RB Hird, FA Crawford, and FG Spinale

Division of Cardiothoracic Surgery, Medical University of South Carolina, Charleston 29425.

OBJECTIVES. This project tested two fundamental hypotheses: 1) Protamine sulfate has a direct and negative effect on myocyte contractile processes; 2) the negative effects of protamine on myocyte contractility will be enhanced in the setting of chronic left ventricular dysfunction. BACKGROUND. An increasing number of patients undergoing cardiac and vascular surgical procedures have underlying chronic left ventricular dysfunction. Protamine sulfate is commonly required during these surgical procedures but has been associated with left ventricular dysfunction. However, it is not known whether protamine may have a direct and selective effect on myocyte contractility in the setting of chronic left ventricular dysfunction. METHODS. This study examined the direct effects of protamine on isolated myocyte contractile function in 10 control pigs and 10 pigs with dilated cardiomyopathy induced by supraventricular tachycardia (rapid atrial pacing at 240 beats/min for 3 weeks). Myocyte contractile function was measured by videomicroscopy at baseline and with 10, 20, 40 or 80 micrograms/ml of protamine.

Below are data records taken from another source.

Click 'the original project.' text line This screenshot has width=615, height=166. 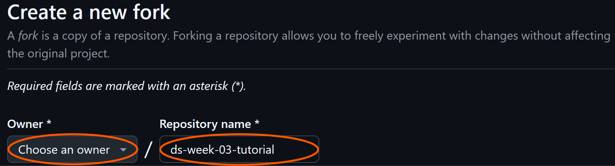pos(58,53)
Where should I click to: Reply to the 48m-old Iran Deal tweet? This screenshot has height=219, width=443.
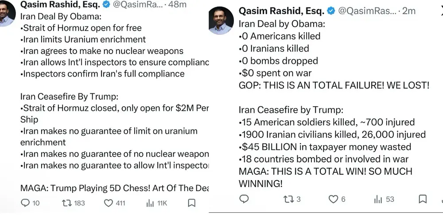[25, 203]
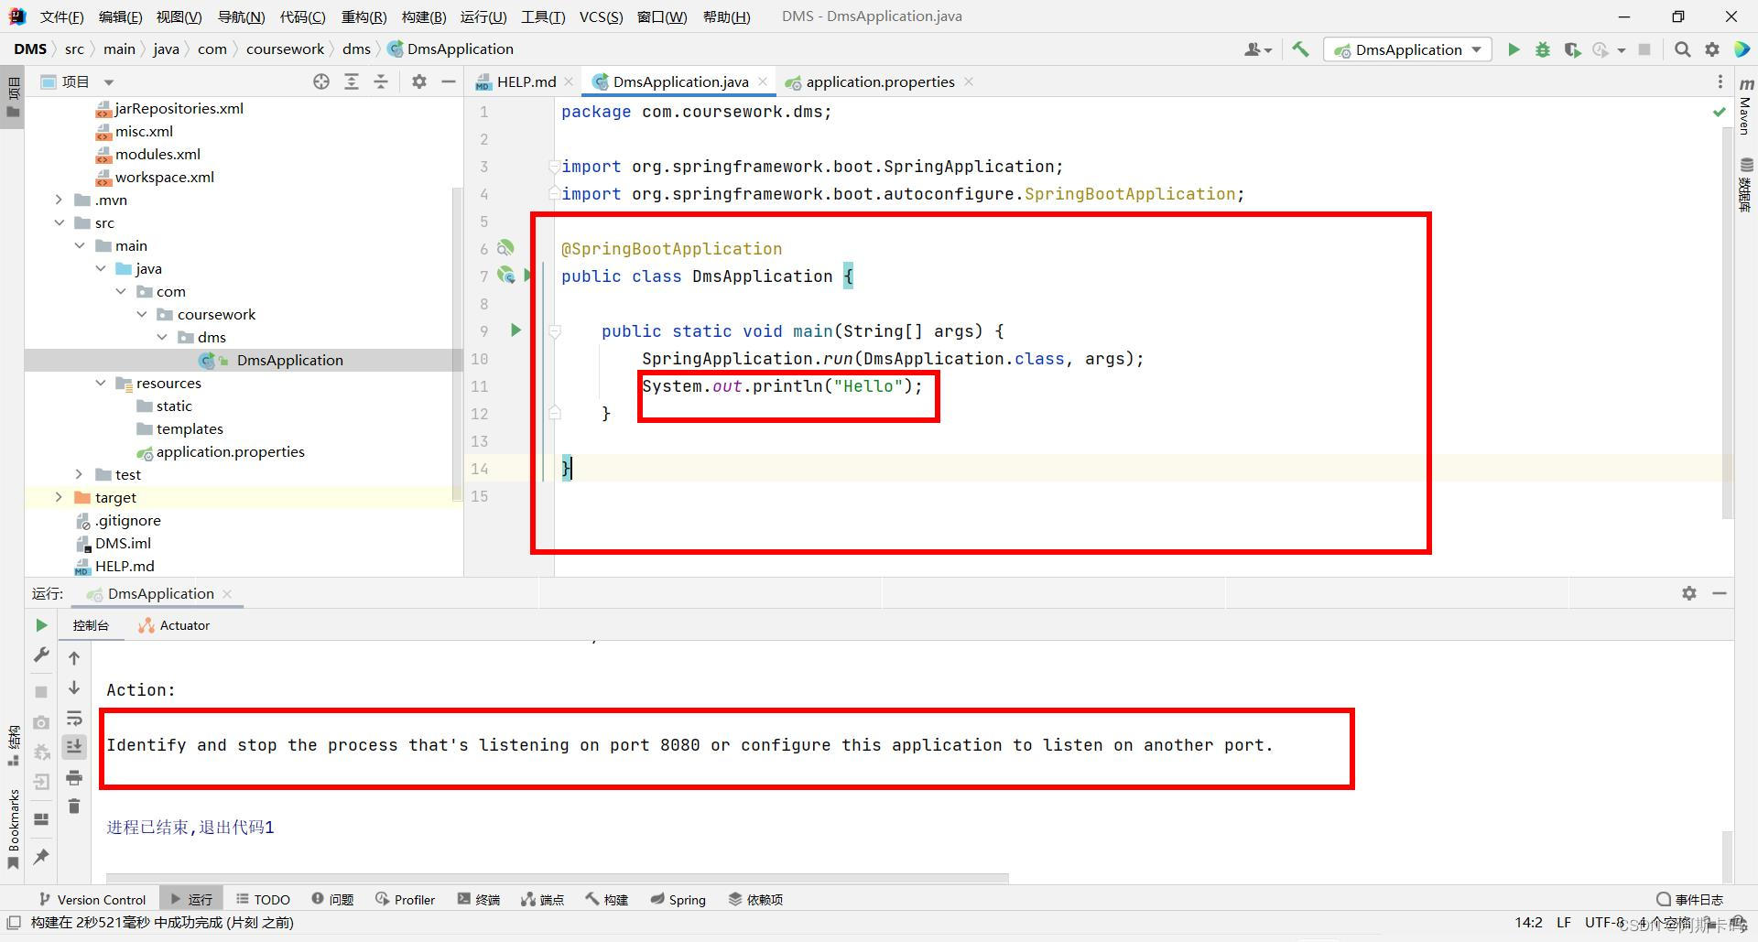
Task: Open the Actuator tab in the run panel
Action: point(173,625)
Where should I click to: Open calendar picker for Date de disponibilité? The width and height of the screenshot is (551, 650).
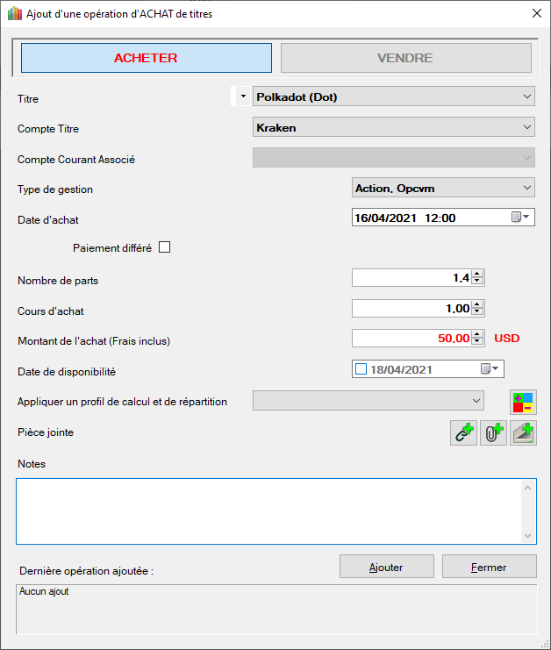[490, 369]
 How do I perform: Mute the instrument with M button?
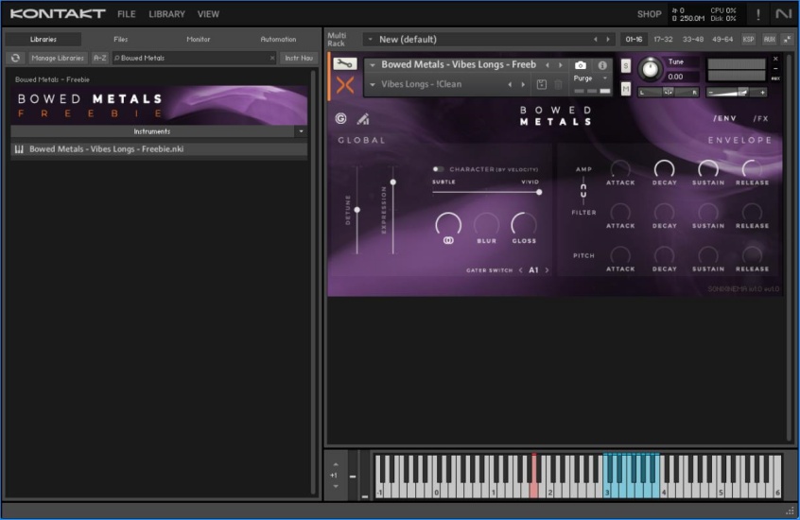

In a second series of experiments, myocytes were preincubated with protamine and then stimulated with the beta-adrenergic agonist isoproterenol (25 nmol/liter). RESULTS. In the presence of 20 micrograms/ml of protamine, myocyte contractile function was unaffected in the control group but decreased by 40% from baseline values in the supraventricular tachycardia group. With 10 micrograms/ml of protamine, myocyte beta-adrenergic responsiveness was reduced by 25% in the supraventricular tachycardia group with no change in the control group. In the presence of 40 and 80 micrograms/ml of protamine, myocyte contractile function decreased in both groups. However, 40 micrograms/ml of protamine caused a more pronounced decline in myocyte function and beta-adrenergic responsiveness in the supraventricular tachycardia group. CONCLUSIONS. An increased sensitivity to the depressive effects of protamine on myocyte contractile function and beta-adrenergic responsiveness occurred in this model of chronic left ventricular dysfunction. These results suggest that patients with underlying cardiac disease may have an increased susceptibility to a sudden compromise of left ventricular contractile performance after protamine administration.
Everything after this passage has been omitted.